Abrahamic Family House, Abu Dhabi

Adjaye's early works include many residential projects, including Chris Ofili's house in 1999, Dirty House and Glass House in 2002, and Lorna Simpson's studio-home in 2006. He then moved on to larger scale projects such as the Idea Store in Whitechapel, UK, and the Nobel Peace Center in Oslo, Norway, in 2005.

The studio's first solo exhibition, David Adjaye: Making Public Buildings, was shown at the Whitechapel Gallery in London in January 2006, with Thames and Hudson publishing the catalogue of the same name. This followed their 2005 publication of Adjaye's first book, David Adjaye Houses.

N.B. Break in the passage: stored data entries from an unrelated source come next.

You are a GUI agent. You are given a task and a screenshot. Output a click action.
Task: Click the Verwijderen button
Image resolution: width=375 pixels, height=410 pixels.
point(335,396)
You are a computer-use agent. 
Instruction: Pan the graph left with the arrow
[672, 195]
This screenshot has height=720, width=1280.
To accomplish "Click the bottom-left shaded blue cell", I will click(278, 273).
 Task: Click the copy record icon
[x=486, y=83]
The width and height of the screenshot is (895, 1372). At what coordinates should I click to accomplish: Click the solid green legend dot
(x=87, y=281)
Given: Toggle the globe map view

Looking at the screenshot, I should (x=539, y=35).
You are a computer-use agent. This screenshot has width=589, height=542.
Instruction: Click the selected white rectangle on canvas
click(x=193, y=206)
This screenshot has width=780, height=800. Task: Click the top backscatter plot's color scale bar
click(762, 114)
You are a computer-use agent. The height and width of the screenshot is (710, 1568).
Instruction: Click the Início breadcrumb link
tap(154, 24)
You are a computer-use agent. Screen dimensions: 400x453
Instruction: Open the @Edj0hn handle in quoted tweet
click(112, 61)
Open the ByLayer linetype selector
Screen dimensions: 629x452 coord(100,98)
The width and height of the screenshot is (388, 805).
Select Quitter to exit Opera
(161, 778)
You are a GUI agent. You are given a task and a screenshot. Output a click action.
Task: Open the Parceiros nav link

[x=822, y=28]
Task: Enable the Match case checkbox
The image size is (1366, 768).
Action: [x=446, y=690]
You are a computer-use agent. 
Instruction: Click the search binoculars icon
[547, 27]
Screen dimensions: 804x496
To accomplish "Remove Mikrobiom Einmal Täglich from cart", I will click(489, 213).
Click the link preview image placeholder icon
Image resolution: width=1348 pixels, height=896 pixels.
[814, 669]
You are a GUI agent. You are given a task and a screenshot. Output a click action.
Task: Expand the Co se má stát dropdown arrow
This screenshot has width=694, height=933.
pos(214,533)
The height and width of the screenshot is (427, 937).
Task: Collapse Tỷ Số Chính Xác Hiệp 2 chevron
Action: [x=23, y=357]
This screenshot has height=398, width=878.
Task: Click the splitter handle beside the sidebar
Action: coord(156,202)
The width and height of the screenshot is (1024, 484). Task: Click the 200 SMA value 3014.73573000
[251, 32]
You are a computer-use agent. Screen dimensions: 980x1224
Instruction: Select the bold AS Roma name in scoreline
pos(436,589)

Other prominent early works include the Bernie Grant Arts Centre and the Stephen Lawrence Centre in 2007.

===Major works===
Adjaye was selected to design the Museum of Contemporary Art Denver, which opened in 2007. The building, Adjaye's first museum commission, was designed to minimize boundaries between the exterior spaces of the city and the interior galleries of the museum. Hidden skylights fill the interior spaces with natural light, and large windows look out on the city streets. The building has five galleries as well as dedicated education spaces, a shop, library and rooftop café.

Adjaye won a competition to design the Moscow School of Management Skolkovo which was completed in 2010. Rejecting the traditional campus-style, the building is designed as one form to encourage student interaction.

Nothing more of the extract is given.